## WHAT IS EXPECTED
Rewrite the lines of the records from the one containing "Image resolution: width=1222" through the one containing "male-value-label: 1.9% is", replacing "Find the location of" with "Determine the position of" and leaving everything else as it is.

## RECORDS FOR THE EXERCISE

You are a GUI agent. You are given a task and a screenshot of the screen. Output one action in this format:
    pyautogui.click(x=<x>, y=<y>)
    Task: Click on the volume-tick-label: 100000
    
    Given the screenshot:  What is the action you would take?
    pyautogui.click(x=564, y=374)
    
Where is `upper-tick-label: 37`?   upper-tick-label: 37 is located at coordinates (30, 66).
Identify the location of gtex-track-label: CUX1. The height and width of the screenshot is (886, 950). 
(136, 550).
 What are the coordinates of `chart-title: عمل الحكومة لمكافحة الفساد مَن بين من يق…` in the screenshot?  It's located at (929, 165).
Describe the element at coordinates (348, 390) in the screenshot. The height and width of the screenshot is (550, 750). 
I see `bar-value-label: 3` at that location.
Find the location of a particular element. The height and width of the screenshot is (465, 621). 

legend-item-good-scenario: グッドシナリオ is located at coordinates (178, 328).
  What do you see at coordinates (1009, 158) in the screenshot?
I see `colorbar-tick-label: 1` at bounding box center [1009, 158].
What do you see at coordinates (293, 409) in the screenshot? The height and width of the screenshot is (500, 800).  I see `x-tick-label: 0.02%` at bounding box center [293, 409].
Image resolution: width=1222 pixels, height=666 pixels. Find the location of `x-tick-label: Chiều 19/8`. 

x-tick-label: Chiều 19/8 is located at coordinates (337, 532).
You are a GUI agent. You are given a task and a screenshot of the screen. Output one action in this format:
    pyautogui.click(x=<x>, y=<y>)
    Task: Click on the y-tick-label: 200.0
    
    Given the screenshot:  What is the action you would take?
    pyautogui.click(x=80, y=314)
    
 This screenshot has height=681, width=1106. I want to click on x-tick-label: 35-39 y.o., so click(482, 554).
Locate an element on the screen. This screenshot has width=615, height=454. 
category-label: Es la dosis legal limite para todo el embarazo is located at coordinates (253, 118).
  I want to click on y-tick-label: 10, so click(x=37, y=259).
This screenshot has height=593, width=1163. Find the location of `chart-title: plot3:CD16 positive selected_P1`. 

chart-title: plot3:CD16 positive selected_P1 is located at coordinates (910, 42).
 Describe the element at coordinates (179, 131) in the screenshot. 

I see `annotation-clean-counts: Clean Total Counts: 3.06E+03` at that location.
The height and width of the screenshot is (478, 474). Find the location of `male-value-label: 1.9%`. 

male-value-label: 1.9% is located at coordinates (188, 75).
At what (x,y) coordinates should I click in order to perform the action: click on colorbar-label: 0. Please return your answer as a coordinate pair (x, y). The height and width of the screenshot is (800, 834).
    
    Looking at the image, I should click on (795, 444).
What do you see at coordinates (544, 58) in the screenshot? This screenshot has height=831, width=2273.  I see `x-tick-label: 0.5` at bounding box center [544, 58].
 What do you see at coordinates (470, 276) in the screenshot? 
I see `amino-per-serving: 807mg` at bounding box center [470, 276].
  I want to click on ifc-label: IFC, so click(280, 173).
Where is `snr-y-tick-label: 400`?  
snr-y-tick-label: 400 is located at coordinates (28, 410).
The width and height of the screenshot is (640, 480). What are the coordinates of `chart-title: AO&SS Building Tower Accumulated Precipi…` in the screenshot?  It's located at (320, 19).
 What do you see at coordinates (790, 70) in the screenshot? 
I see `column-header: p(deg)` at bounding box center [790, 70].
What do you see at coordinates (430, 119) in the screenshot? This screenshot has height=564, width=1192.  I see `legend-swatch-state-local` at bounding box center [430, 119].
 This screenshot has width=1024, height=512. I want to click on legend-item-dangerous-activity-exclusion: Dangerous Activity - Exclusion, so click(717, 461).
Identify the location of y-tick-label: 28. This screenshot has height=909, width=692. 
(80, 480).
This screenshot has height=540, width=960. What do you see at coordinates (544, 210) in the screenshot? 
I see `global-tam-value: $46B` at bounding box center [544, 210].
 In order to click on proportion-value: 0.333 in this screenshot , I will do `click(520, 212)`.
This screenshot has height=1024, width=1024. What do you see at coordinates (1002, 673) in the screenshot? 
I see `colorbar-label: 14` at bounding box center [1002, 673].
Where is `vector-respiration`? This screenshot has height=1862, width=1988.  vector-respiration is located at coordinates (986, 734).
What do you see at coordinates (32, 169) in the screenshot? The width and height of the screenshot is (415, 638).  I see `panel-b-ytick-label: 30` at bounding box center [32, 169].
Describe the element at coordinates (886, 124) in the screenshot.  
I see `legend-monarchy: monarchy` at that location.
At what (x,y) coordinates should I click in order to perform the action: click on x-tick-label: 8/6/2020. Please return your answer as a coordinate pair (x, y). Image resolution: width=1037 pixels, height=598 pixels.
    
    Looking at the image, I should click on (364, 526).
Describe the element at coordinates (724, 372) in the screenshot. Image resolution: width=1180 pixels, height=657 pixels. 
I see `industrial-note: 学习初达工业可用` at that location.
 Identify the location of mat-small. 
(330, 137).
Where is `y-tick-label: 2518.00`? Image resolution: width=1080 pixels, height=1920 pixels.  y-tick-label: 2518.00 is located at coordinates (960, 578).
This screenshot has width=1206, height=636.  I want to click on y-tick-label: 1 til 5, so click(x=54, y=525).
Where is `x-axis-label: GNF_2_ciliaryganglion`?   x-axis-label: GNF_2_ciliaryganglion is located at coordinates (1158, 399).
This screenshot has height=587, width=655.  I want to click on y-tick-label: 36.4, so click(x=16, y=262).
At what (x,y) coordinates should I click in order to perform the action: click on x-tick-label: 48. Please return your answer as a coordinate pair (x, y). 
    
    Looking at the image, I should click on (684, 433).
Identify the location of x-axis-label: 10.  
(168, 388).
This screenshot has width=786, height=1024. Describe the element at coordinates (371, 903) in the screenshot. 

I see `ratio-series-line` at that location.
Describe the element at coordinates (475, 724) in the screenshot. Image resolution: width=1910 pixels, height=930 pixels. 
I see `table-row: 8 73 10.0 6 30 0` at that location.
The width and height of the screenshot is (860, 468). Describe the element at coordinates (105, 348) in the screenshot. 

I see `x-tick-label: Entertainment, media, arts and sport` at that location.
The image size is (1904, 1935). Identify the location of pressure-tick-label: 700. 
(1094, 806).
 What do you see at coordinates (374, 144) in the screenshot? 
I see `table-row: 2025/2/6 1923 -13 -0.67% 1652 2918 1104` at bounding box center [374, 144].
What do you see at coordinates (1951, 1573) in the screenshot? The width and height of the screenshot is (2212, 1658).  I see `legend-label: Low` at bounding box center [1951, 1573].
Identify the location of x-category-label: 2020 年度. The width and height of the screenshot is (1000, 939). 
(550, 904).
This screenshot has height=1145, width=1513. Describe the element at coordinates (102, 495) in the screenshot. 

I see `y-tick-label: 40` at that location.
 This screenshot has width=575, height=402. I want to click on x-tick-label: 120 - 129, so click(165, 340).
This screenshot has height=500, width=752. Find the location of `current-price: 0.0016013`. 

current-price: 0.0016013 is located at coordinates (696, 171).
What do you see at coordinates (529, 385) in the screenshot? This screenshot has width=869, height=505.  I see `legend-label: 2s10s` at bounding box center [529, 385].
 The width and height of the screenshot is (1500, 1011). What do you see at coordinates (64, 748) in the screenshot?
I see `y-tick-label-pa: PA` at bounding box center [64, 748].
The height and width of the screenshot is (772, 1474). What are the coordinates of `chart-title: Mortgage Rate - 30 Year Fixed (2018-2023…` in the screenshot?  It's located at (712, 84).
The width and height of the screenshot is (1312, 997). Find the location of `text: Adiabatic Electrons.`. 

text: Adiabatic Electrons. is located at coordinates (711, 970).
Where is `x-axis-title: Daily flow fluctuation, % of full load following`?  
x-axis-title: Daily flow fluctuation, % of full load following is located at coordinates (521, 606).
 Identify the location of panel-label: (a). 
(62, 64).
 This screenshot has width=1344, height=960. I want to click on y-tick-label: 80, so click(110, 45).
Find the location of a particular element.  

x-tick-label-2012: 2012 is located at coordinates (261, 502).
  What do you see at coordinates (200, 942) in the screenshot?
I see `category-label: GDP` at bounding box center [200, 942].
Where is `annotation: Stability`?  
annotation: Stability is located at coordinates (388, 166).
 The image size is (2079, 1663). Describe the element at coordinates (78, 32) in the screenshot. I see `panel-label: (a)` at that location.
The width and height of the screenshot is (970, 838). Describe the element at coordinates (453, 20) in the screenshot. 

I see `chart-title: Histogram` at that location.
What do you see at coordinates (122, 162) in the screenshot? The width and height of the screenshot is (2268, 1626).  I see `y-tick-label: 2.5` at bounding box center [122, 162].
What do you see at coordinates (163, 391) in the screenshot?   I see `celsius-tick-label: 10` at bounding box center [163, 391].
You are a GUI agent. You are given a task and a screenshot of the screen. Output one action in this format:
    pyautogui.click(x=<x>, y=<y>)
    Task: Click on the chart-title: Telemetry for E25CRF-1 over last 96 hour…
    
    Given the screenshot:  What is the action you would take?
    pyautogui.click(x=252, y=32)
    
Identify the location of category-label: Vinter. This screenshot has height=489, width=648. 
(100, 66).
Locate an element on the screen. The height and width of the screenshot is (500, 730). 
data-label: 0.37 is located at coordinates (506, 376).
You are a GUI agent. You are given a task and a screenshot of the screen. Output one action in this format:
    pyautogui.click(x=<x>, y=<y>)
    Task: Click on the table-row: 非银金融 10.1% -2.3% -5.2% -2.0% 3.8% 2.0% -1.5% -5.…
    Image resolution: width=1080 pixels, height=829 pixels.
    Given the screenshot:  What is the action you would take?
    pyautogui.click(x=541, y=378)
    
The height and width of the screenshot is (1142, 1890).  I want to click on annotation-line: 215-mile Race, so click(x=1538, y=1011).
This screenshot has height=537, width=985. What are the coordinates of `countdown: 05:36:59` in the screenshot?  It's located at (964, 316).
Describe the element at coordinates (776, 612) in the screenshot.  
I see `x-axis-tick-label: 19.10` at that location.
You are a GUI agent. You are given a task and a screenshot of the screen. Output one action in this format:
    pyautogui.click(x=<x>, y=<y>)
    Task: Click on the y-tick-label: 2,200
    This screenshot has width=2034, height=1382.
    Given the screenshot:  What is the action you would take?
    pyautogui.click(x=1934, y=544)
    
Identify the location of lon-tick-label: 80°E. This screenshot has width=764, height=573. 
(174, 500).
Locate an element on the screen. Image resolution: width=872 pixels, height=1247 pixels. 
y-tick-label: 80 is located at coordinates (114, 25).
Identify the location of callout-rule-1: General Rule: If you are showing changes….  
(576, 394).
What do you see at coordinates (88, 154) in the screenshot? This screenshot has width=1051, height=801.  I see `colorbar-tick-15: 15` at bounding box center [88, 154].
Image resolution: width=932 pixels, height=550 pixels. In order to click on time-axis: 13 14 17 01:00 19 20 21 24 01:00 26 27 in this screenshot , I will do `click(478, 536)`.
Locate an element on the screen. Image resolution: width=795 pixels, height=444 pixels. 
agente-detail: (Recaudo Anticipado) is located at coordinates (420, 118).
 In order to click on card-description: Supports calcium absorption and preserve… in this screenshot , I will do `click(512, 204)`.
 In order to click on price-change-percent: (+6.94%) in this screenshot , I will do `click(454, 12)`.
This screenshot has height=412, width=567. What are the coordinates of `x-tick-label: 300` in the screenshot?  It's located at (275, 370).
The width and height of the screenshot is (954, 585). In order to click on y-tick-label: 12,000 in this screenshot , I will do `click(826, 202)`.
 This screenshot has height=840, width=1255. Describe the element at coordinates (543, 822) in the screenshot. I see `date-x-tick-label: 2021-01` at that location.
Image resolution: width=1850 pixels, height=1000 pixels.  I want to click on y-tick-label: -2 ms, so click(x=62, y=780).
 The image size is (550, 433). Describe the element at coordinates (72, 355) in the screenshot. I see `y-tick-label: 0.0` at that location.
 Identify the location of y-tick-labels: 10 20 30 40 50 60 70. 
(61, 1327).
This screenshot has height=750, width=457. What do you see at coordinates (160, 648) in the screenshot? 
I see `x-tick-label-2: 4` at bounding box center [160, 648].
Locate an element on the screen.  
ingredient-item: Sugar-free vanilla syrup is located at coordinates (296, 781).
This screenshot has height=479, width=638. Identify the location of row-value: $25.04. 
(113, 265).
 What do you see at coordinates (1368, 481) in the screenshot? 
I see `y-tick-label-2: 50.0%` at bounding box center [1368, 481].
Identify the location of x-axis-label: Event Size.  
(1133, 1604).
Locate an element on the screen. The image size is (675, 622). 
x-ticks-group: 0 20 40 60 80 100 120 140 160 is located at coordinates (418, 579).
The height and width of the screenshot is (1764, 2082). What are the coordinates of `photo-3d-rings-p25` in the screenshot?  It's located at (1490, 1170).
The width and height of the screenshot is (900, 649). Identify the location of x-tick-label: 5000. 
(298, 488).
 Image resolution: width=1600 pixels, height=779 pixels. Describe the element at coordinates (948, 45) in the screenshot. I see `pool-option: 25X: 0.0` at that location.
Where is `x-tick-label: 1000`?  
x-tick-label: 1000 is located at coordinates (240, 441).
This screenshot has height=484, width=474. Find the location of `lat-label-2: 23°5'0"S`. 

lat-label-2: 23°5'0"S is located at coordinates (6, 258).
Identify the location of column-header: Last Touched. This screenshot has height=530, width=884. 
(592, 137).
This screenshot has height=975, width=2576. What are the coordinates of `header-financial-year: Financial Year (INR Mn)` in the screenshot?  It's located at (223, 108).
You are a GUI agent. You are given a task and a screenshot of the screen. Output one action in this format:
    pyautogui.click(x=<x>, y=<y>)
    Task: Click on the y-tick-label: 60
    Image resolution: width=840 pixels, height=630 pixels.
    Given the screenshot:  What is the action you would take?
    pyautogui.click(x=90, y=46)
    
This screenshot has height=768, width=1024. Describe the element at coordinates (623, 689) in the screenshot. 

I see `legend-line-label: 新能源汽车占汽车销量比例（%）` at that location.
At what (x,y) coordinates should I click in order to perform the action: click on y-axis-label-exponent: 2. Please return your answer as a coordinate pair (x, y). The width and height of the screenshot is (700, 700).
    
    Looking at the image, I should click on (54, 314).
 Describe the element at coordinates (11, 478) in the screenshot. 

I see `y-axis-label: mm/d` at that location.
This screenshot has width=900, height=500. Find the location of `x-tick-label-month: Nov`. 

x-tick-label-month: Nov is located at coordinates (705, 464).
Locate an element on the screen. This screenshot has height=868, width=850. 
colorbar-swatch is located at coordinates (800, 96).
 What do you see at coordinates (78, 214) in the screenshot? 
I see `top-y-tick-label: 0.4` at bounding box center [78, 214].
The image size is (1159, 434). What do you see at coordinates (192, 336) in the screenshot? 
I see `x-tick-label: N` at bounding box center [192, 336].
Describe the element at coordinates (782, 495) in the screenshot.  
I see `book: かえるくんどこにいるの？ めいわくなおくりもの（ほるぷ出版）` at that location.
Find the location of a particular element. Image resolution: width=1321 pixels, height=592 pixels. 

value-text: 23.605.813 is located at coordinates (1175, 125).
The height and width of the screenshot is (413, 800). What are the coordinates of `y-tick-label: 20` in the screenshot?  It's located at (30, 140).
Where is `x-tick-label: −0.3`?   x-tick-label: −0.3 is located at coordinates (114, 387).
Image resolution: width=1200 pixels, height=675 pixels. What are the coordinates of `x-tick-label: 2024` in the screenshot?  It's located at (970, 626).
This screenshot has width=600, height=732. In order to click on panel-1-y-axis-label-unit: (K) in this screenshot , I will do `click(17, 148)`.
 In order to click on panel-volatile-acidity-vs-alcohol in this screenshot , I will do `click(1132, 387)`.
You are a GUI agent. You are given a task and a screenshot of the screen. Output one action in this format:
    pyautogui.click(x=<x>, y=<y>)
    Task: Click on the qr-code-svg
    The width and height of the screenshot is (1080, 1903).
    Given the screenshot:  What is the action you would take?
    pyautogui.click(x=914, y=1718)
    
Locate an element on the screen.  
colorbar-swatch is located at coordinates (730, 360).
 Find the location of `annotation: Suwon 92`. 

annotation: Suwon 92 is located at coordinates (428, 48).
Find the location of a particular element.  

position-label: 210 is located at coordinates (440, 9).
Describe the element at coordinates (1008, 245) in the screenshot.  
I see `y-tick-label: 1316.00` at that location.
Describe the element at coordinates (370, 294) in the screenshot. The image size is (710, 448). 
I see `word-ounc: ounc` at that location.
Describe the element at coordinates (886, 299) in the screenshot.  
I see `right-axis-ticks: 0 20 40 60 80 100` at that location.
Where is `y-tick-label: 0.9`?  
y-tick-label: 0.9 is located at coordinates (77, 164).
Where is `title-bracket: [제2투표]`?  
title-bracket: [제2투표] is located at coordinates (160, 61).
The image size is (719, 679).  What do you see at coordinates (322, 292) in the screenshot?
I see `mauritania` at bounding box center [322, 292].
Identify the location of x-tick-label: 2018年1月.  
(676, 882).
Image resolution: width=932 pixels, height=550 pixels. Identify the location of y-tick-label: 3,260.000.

## ANSWER SECTION
Image resolution: width=1222 pixels, height=666 pixels. Determine the position of `x-tick-label: Chiều 19/8`. 

x-tick-label: Chiều 19/8 is located at coordinates (337, 532).
You are a GUI agent. You are given a task and a screenshot of the screen. Output one action in this format:
    pyautogui.click(x=<x>, y=<y>)
    Task: Click on the y-tick-label: 200.0
    
    Given the screenshot:  What is the action you would take?
    pyautogui.click(x=80, y=314)
    
 This screenshot has height=681, width=1106. I want to click on x-tick-label: 35-39 y.o., so click(482, 554).
Locate an element on the screen. This screenshot has width=615, height=454. 
category-label: Es la dosis legal limite para todo el embarazo is located at coordinates (253, 118).
  I want to click on y-tick-label: 10, so click(x=37, y=259).
This screenshot has height=593, width=1163. Determine the position of `chart-title: plot3:CD16 positive selected_P1`. 

chart-title: plot3:CD16 positive selected_P1 is located at coordinates (910, 42).
 Describe the element at coordinates (179, 131) in the screenshot. 

I see `annotation-clean-counts: Clean Total Counts: 3.06E+03` at that location.
The height and width of the screenshot is (478, 474). Determine the position of `male-value-label: 1.9%`. 

male-value-label: 1.9% is located at coordinates (188, 75).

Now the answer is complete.